START SUPPLIED DATA

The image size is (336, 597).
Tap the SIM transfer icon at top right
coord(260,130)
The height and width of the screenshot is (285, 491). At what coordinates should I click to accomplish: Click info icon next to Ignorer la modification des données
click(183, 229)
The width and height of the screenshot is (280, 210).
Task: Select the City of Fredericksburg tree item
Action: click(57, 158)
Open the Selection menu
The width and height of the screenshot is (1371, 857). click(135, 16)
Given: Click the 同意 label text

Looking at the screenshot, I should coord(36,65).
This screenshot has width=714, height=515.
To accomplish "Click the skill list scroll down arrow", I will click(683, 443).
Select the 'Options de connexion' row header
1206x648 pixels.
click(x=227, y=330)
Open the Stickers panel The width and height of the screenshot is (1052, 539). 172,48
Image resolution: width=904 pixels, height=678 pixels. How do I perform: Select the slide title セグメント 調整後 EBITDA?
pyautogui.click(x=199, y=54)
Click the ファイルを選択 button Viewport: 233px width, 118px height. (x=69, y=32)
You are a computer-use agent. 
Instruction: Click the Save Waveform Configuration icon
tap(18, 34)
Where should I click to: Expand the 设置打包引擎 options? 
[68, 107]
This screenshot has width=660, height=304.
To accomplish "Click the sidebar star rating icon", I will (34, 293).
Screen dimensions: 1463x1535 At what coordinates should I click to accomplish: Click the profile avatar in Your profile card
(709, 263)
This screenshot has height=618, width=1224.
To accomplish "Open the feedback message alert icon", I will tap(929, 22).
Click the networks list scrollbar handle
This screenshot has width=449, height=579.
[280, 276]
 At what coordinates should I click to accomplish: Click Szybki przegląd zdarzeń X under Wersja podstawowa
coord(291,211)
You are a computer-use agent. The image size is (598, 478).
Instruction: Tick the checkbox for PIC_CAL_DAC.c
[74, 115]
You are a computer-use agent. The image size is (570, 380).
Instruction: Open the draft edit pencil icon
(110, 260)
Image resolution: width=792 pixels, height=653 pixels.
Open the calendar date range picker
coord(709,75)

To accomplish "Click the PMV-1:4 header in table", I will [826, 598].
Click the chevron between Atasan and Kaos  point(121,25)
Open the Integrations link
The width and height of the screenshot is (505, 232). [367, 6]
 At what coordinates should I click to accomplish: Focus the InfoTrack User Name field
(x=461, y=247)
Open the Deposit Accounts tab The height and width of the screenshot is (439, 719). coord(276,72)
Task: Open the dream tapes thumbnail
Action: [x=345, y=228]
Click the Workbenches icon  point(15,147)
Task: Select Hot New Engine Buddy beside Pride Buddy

END SUPPLIED DATA

TASK ITEM
All of the entries above, written out exactly, make up the reply.

ANSWER TO THE EXERCISE
The image size is (336, 597).
Tap the SIM transfer icon at top right
coord(260,130)
The height and width of the screenshot is (285, 491). At what coordinates should I click to accomplish: Click info icon next to Ignorer la modification des données
click(183, 229)
The width and height of the screenshot is (280, 210).
Task: Select the City of Fredericksburg tree item
Action: click(57, 158)
Open the Selection menu
The width and height of the screenshot is (1371, 857). click(135, 16)
Given: Click the 同意 label text

Looking at the screenshot, I should coord(36,65).
This screenshot has width=714, height=515.
To accomplish "Click the skill list scroll down arrow", I will click(683, 443).
Select the 'Options de connexion' row header
1206x648 pixels.
click(x=227, y=330)
Open the Stickers panel The width and height of the screenshot is (1052, 539). 172,48
Image resolution: width=904 pixels, height=678 pixels. How do I perform: Select the slide title セグメント 調整後 EBITDA?
pyautogui.click(x=199, y=54)
Click the ファイルを選択 button Viewport: 233px width, 118px height. (x=69, y=32)
You are a computer-use agent. 
Instruction: Click the Save Waveform Configuration icon
tap(18, 34)
Where should I click to: Expand the 设置打包引擎 options? 
[68, 107]
This screenshot has width=660, height=304.
To accomplish "Click the sidebar star rating icon", I will (34, 293).
Screen dimensions: 1463x1535 At what coordinates should I click to accomplish: Click the profile avatar in Your profile card
(709, 263)
This screenshot has height=618, width=1224.
To accomplish "Open the feedback message alert icon", I will tap(929, 22).
Click the networks list scrollbar handle
This screenshot has width=449, height=579.
[280, 276]
 At what coordinates should I click to accomplish: Click Szybki przegląd zdarzeń X under Wersja podstawowa
coord(291,211)
You are a computer-use agent. The image size is (598, 478).
Instruction: Tick the checkbox for PIC_CAL_DAC.c
[74, 115]
You are a computer-use agent. The image size is (570, 380).
Instruction: Open the draft edit pencil icon
(110, 260)
Image resolution: width=792 pixels, height=653 pixels.
Open the calendar date range picker
coord(709,75)

To accomplish "Click the PMV-1:4 header in table", I will [826, 598].
Click the chevron between Atasan and Kaos  point(121,25)
Open the Integrations link
The width and height of the screenshot is (505, 232). [367, 6]
 At what coordinates should I click to accomplish: Focus the InfoTrack User Name field
(x=461, y=247)
Open the Deposit Accounts tab The height and width of the screenshot is (439, 719). coord(276,72)
Task: Open the dream tapes thumbnail
Action: [x=345, y=228]
Click the Workbenches icon  point(15,147)
Task: Select Hot New Engine Buddy beside Pride Buddy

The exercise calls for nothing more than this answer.